Problem to solve: Set down, exactly and only, everything from the line containing "How do I perform: Click the" down to the line containing "How do I perform: Click World" in the data below; the pictures are not part of the copy.

Information given:
********

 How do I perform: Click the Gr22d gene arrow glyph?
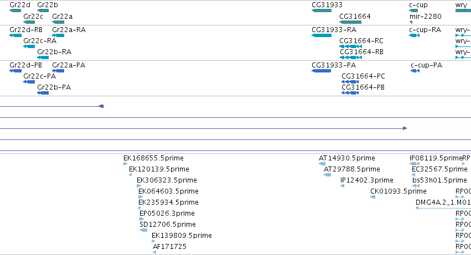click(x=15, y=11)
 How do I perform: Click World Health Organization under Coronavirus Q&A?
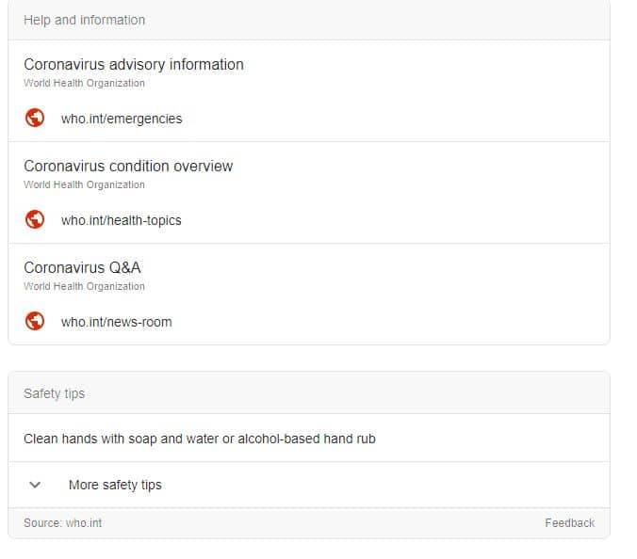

********

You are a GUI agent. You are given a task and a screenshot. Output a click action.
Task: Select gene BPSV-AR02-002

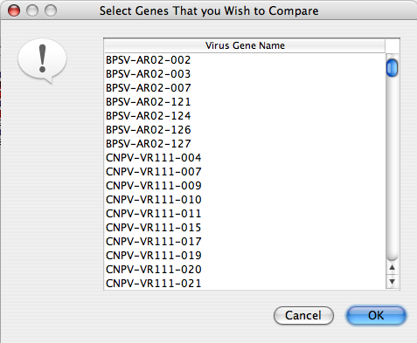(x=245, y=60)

********

Output:
 How do I perform: Click the Gr22d gene arrow glyph?
click(x=15, y=11)
 How do I perform: Click World Health Organization under Coronavirus Q&A?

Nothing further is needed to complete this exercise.